= David Geiser =

American painter (1947–2020)

David Geiser (June 28, 1947 – October 14, 2020) was an American painter and creator of several underground comix.

== Life and works ==
David Geiser was an abstract expressionist painter, born in Rochester, New York in 1947. He studied at the University of Vermont and the Art Students League. In 1969, he postponed attending Yale University, moving instead to San Francisco and began drawing underground comix, while befriending other underground comic creators such as S. Clay Wilson and San Francisco Comic Book Company founder Grey Arlington and immersed himself in illustrations. Geiser created several underground comic titles in the early 1970s, including Saloon, Demented Pervert, Clowns, Uncle Sham, DTs, Pain, Sloppy Seconds, and Edge City. The number of issues produced ranged from 1,000 to about 10,000.

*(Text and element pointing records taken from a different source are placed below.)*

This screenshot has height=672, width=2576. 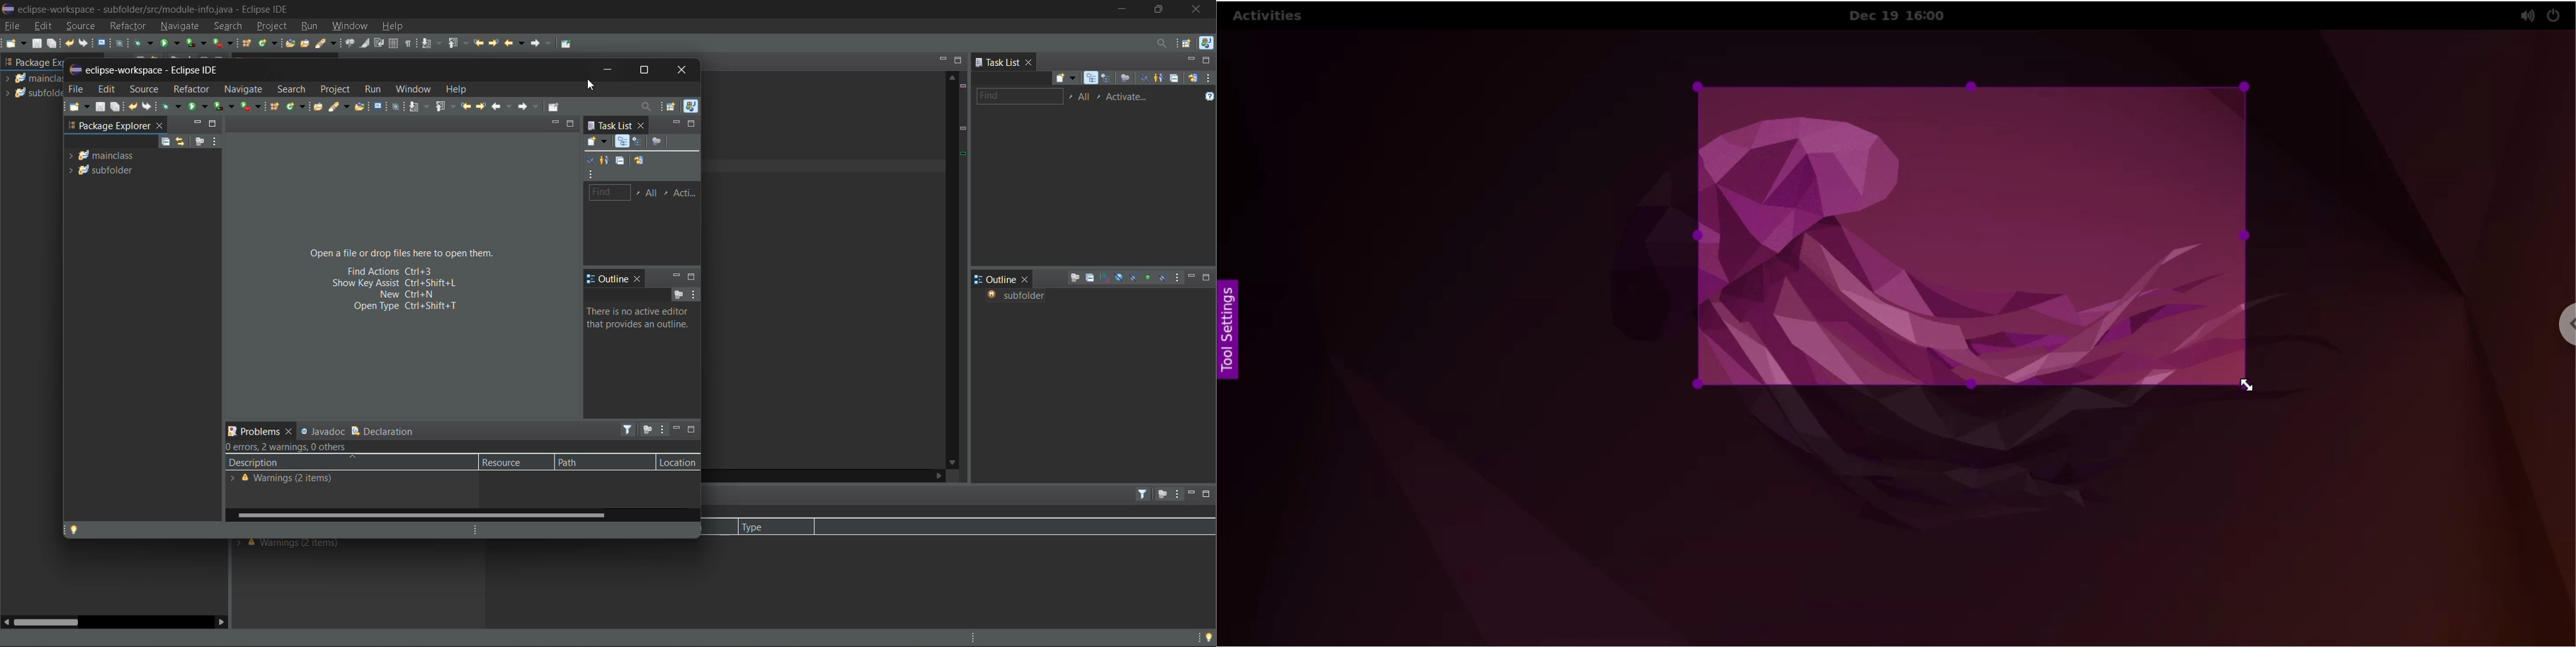 I want to click on debug, so click(x=144, y=43). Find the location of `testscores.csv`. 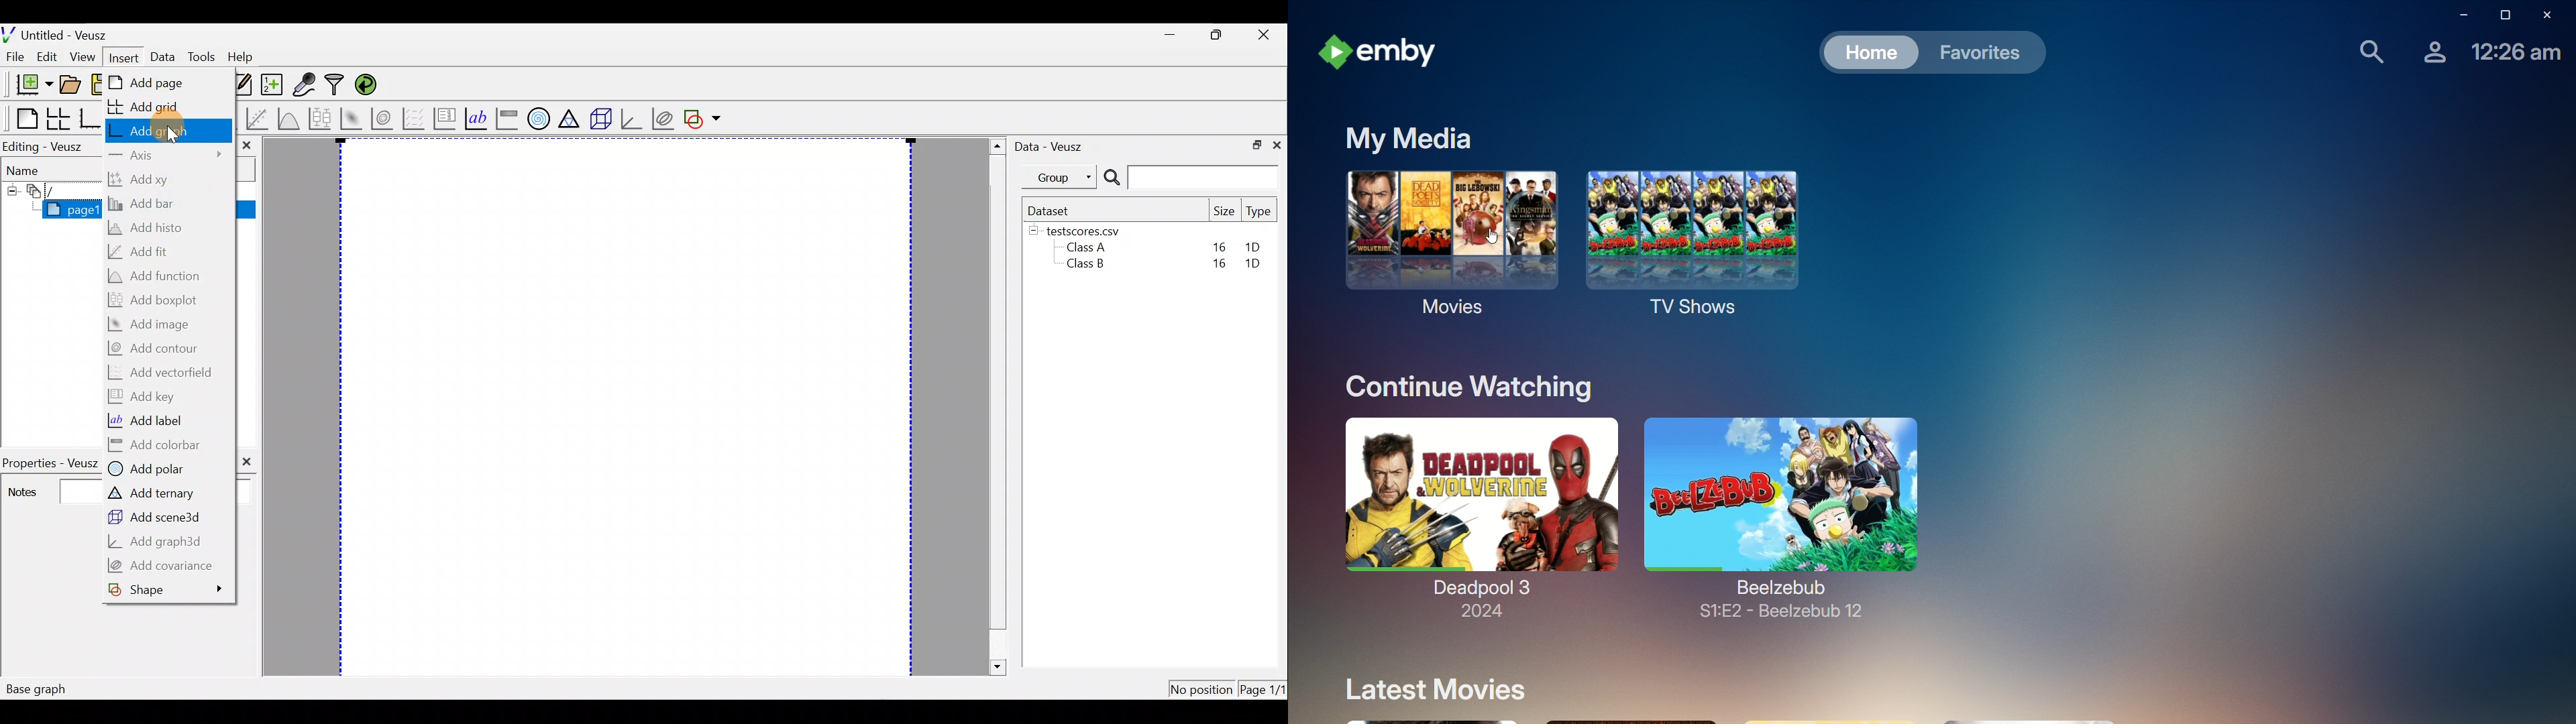

testscores.csv is located at coordinates (1091, 231).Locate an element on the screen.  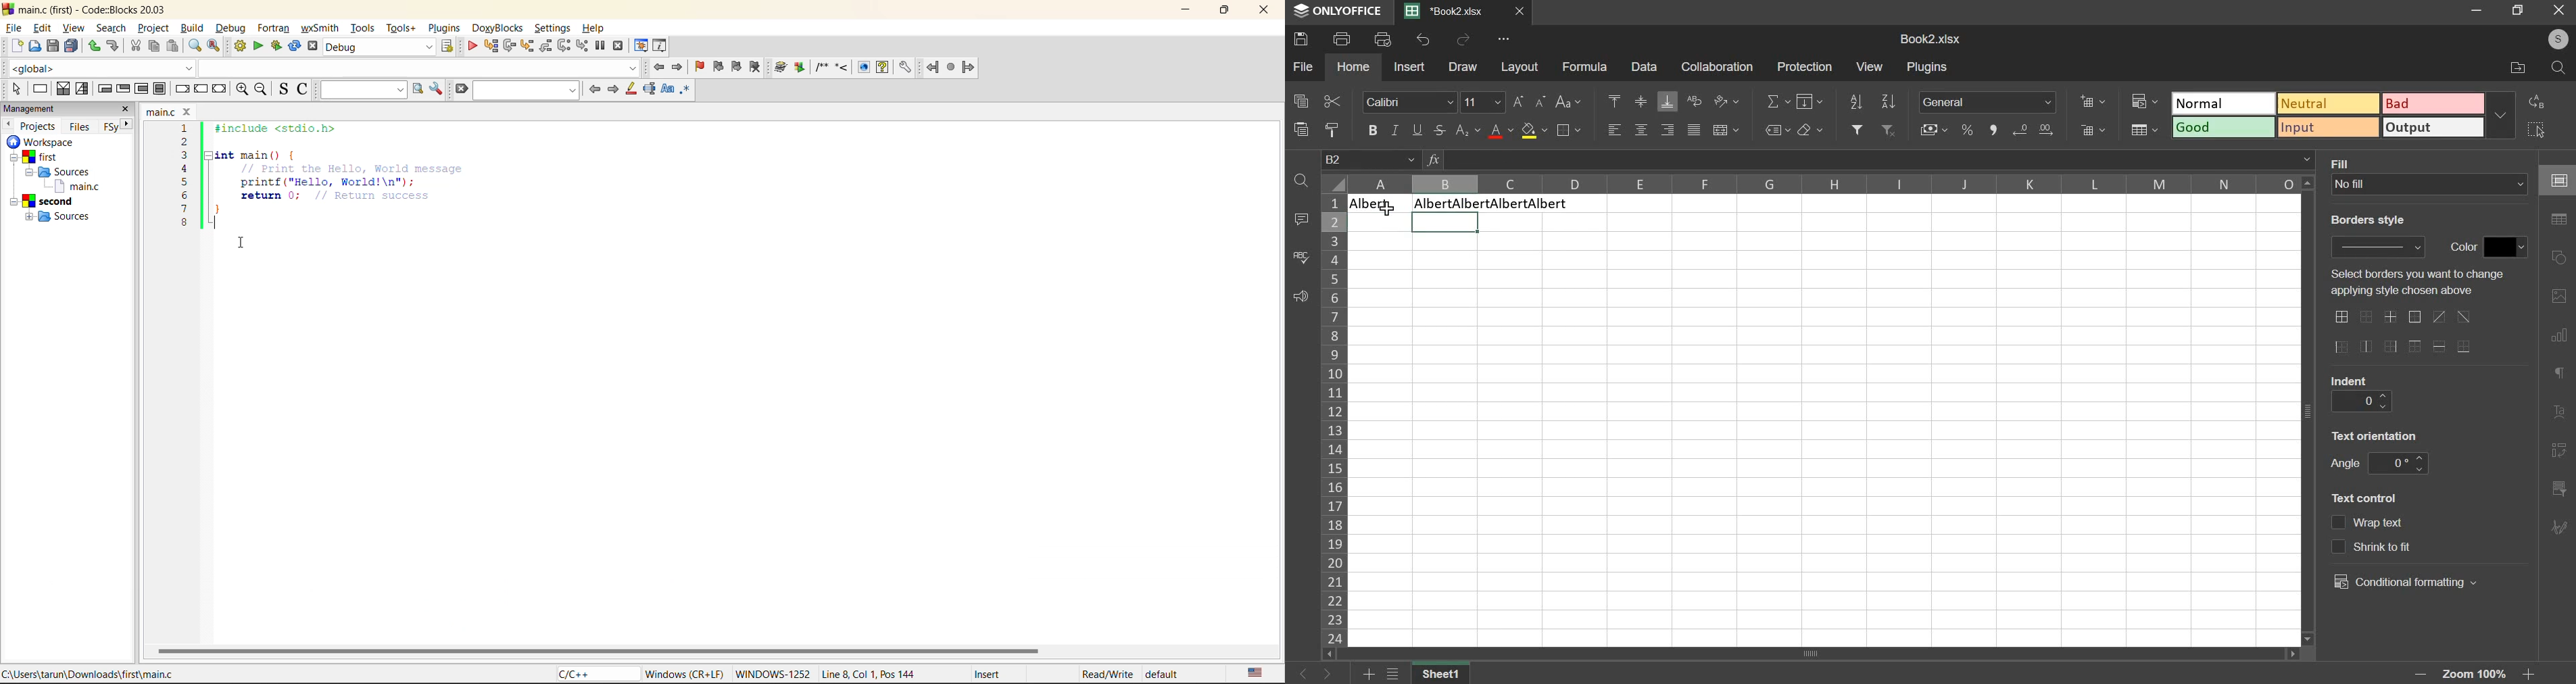
text is located at coordinates (2366, 219).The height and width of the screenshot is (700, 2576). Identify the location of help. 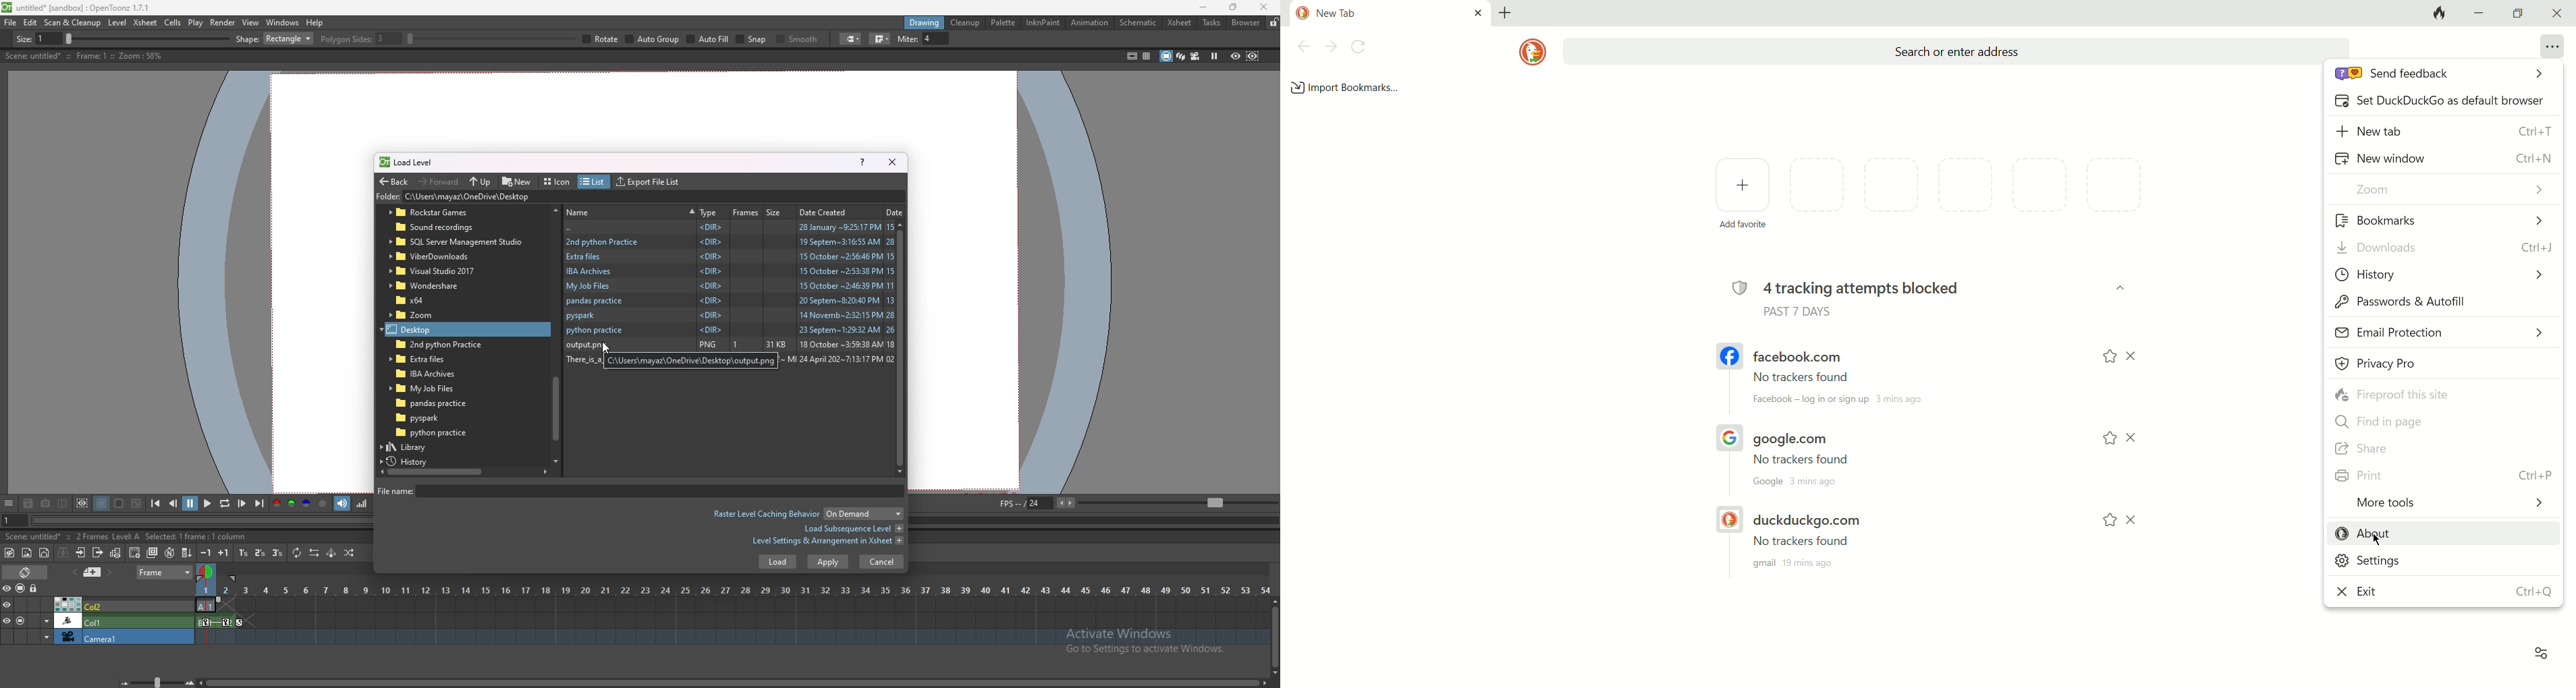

Geiser left San Francisco in 1976 and spent two years in Paris, where he studied at the Ecole des Beaux-Arts. He returned to the United States in 1979, settling in SoHo, New York in the early 1980s. At that point, Geiser began concentrating on oil painting and moving into abstract expressionism. His canvases are tactile and deep, often being composed of many layers of shellac, pitch, tar, rope and scrap wood.

Geiser was married to actress Mercedes Ruehl. In 2001 they moved to East Hampton where they lived with their son, Jake. A son from a previous marriage, Cameron Geiser, lives in Montara, California. They put their Hampton house on the market in 2017; the same year Ruehl was quoted as saying that they were no longer together, but remained close.

David Geiser died unexpectedly of heart disease in his sleep at home on October 14, 2020, at the age of 73.